TIFF’s Japanese Splash program has, for a number of years, been devoted to younger filmmakers and new kinds of filmmaking. This year the program was somewhat bland, with a few exceptions. The Gun by Take Masaharu, with its minimalist black-and-white photography and film noir aesthetics is not so far away from such ‘B’-movie classics as Detour (1945). Another interesting film was Nojiri Katsumi’s Lying to Mom, with the premise of a hikikomori son committing suicide, followed by a suicide attempt by mother, and her waking up in hospital with no memory of what happened. The family builds up a web of lies to cover the son’s death from mom. Shintaro Hihara criticizes education politics in I’m Not Here in which a film school teacher is forced to cut all the fun and inventive parts out of his course due to funding cuts. Melancholic by Tanaka Seiji has the premise of a bathhouse cleaner realizing that the establishment is used for executions by the local mob. The biggest disappointment was 20th Century Girl, a compilation film by young female filmmakers, of which only a couple of shorts were somewhat interesting.
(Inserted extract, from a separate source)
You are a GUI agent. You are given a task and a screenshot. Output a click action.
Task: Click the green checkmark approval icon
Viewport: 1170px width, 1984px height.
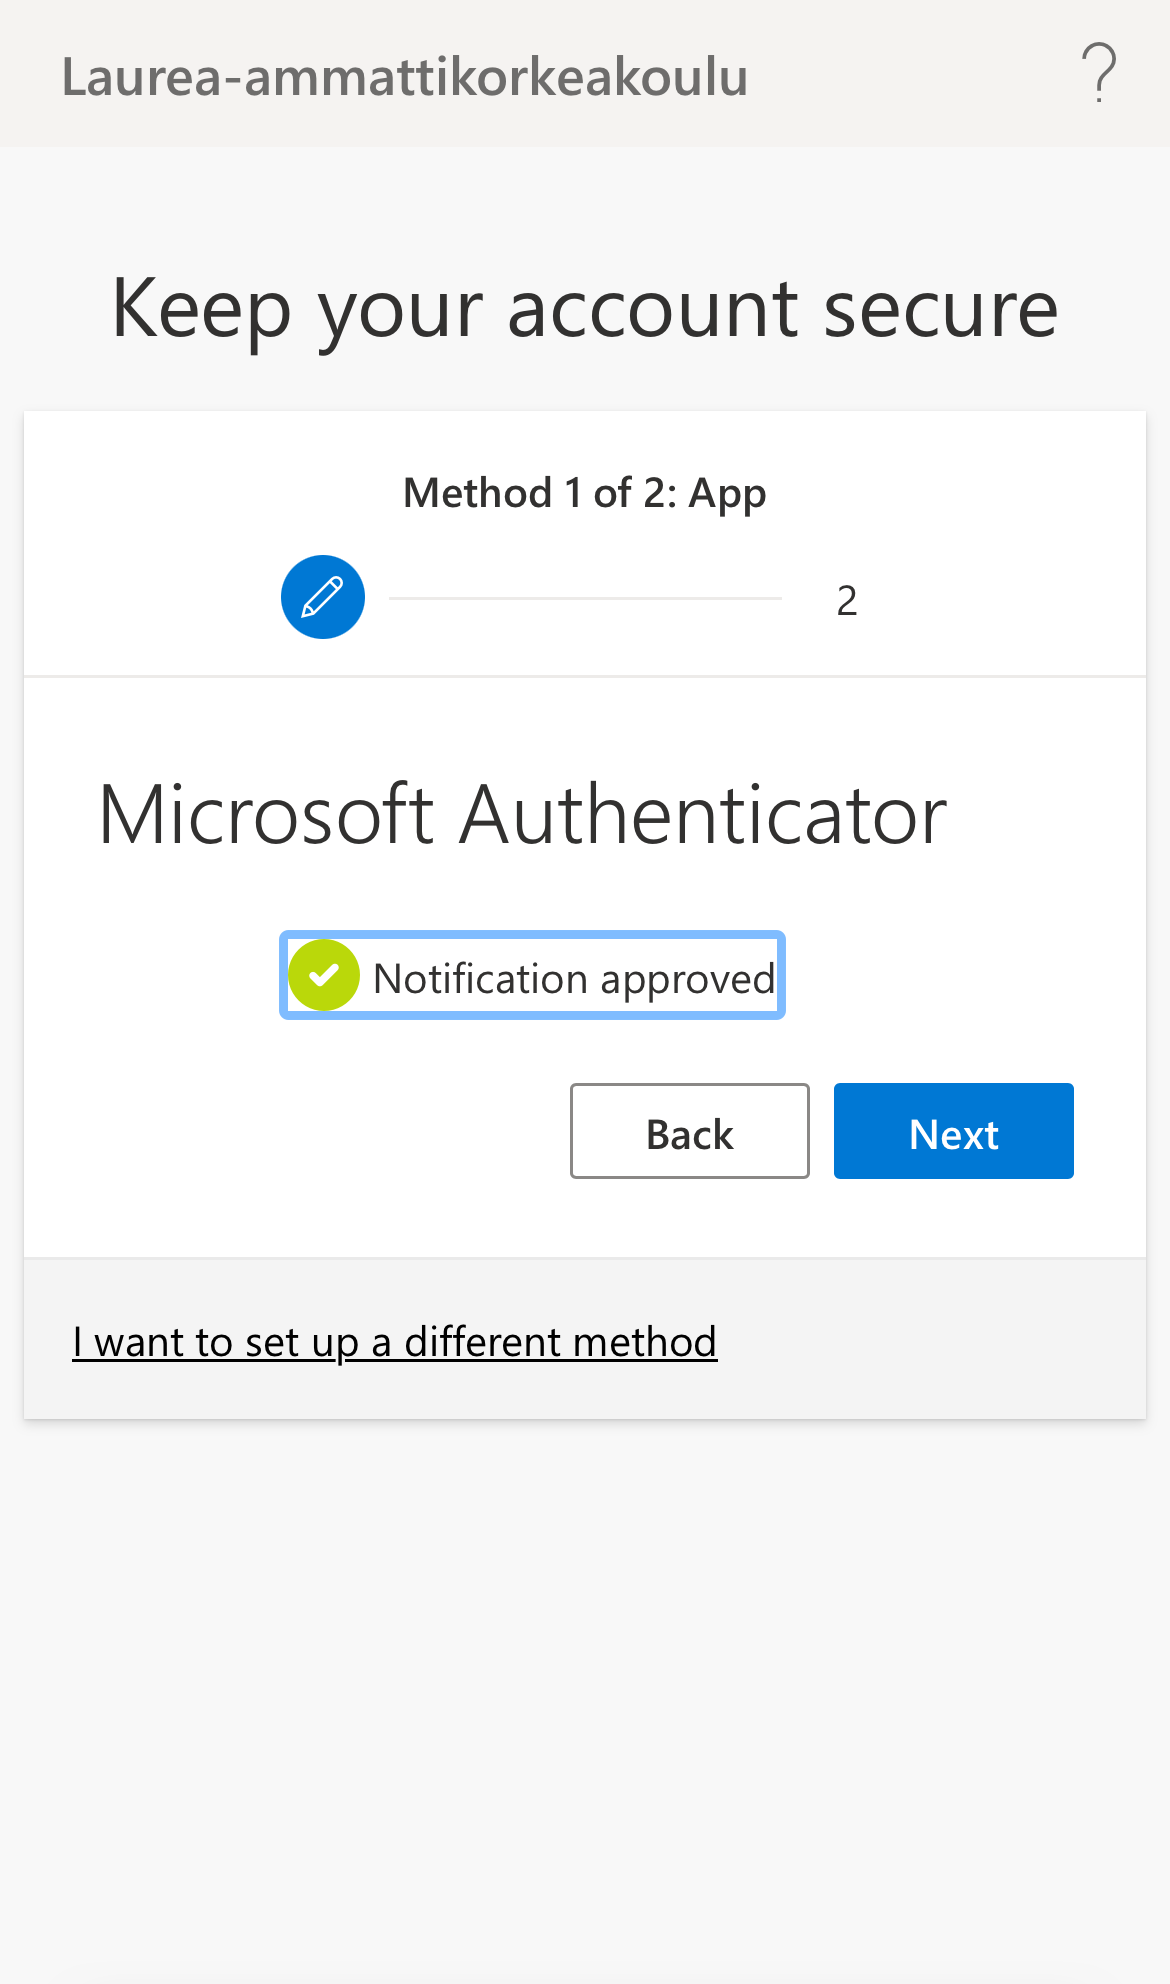point(324,976)
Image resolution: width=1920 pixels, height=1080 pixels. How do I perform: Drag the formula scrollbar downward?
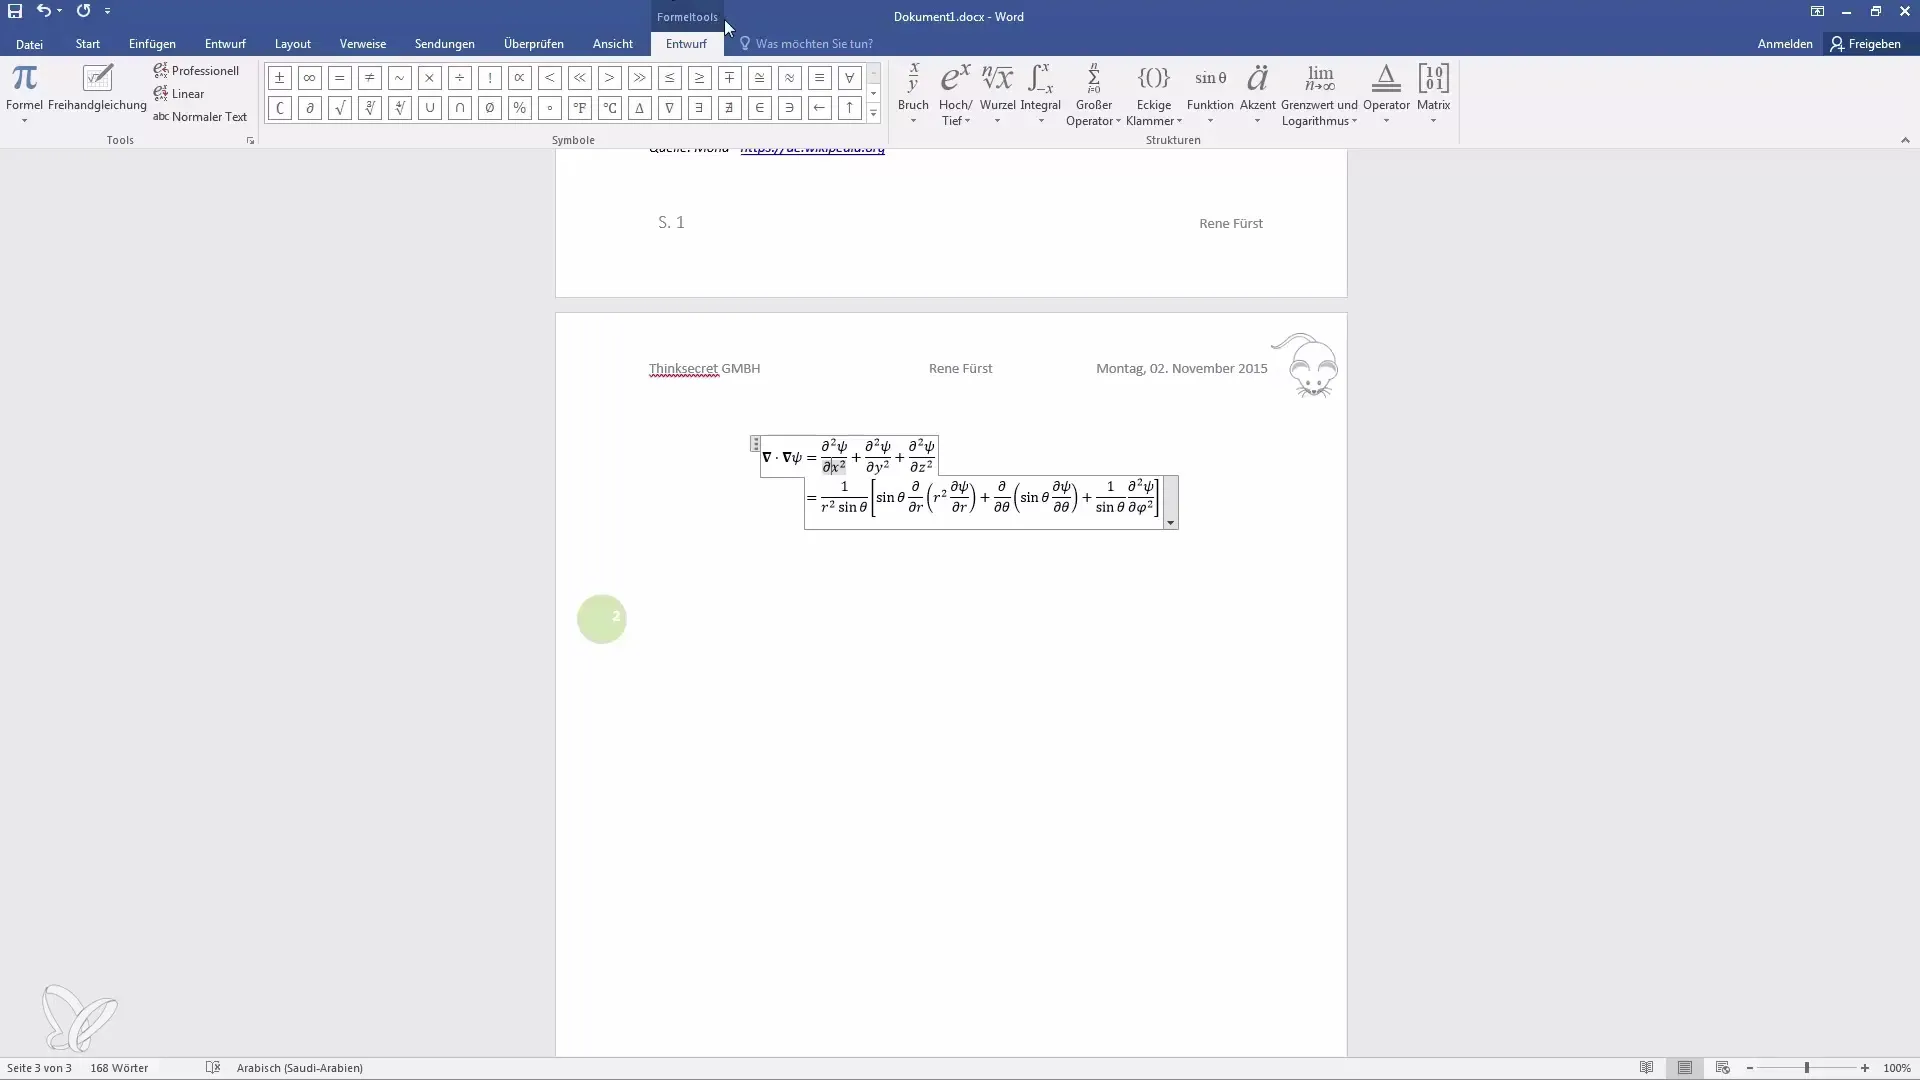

Tokyo has cut out its former Kabuki-za program of combining a restored classic with a live kabuki performance, as well as some other events. Weirdly for an Asian festival, TIFF’s Asian Winds section does not screen that many remarkable Asian films. The anime director focus concentrated this year on Masaaki Yuusa’s mind-bending anime aesthetics. Now that the festival has introduced most auteur status anime directors, one wonders what is going to happen next year. Perhaps a focus on female anime director such as Mari Okada would be a good choice during these times? For anime, the festival very rightly remembered the late Studio Ghibli co-founder Isao Takahata with the screening and discussion of his Toei Doga period feature The Little Norse Prince (1968) and beautiful final feature Princess Kaguya. Actor in Focus program’s star was Koji Yakusho with screenings of his films from the intense psychological thriller Cure (1997) to this year’s The Blood of Wolves.

Tokyo FilmEx took home the honor of featuring the best competition program of this fall’s three festivals. The competition was filled with excellent Asiana and Middle-Eastern from Sergei Dvortsevoy’s Grand Prix winner Ayka to Yeo Siew Hua’s immigrant film noir A Land Imagined to Hu Bo’s An Elephant Sitting Still. It was absolutely the strongest competition program in FilmEx’s 19-year history. Programming was rounded out with some interesting premieres, such as Toshiyuki Toyoda’s artist/nature documentary Planetist, which was shot on the magnificent Ogasawara Islands. The jury gave special mention to Nanako Hirose for her film His Lost Name, an interesting exploration of the friendship or father/son relationship between an old man who picks up a younger man who has lost his memory. “With this award for a female director we want to look for the bright future of Japanese cinema,” was the statement of jury, borrowing from FilmEx’s motto, “for the bright future of cinema”. The jury was, without a doubt, consciously giving a statement about the still insufficient support for female filmmakers in Japan.

FilmEx, like Busan, has had its share of turmoil lately. Due to Takeshi Kitano quitting his talent agency Office Kitano, which has been backing FilmEx from its start, the festival was under great threat. The savior was Kinoshita Group. Festival director Kanako Hayashi resigned and former artistic director Shozo Ichiyama is now the festival director and in charge of programming as well. One wonders if the strength of the program is due to it being now in the hands of one person. Many were waiting some structural changes to the festival, which as one film distributor put it, feels somewhat outdated. One wonders why the festival does not have any networking events or a common hanging out place for accredited industry professionals. Perhaps with the hassle of pulling this year’s festival together at all, FilmEx relied on doing everything the way it had been done during the past 18 years, but with the changes in the festival administration, one might hope for some fresh ideas in the near future.